WHAT YOU ARE ASKED TO DO: In the listing that follows, copy out each line that includes the word "will".

-- PROVIDED DATA follows --

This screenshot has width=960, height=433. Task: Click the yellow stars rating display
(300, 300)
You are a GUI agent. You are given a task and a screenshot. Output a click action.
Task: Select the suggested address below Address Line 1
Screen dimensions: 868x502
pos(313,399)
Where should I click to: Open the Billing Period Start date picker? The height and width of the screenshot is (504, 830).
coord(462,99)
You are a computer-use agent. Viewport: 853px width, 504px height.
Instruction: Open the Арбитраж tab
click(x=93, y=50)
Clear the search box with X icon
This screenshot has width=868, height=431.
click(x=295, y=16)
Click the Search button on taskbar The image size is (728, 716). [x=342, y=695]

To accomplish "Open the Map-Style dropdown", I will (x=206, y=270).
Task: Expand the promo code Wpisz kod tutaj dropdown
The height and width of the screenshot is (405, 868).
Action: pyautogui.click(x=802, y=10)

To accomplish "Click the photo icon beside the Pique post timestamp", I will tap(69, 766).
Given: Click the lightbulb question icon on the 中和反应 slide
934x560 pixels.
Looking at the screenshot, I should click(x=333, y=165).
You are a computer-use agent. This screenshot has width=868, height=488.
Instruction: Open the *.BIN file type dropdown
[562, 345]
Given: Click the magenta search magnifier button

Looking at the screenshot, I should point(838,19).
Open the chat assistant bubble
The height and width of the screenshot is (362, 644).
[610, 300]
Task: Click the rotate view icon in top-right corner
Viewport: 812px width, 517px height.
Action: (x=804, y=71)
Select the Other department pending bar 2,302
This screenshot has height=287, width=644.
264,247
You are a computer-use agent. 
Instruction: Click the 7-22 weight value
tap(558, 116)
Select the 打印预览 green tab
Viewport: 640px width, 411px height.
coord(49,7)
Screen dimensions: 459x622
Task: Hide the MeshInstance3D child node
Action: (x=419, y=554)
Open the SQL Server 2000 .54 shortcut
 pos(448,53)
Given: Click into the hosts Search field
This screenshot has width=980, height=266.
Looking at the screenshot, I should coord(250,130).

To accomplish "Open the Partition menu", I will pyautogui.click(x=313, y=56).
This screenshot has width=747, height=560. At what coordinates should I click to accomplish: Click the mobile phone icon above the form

-- PROVIDED DATA concluded --

REPLY TO THE EXERCISE:
To accomplish "Open the Map-Style dropdown", I will (x=206, y=270).
To accomplish "Click the photo icon beside the Pique post timestamp", I will tap(69, 766).
To accomplish "Open the Partition menu", I will pyautogui.click(x=313, y=56).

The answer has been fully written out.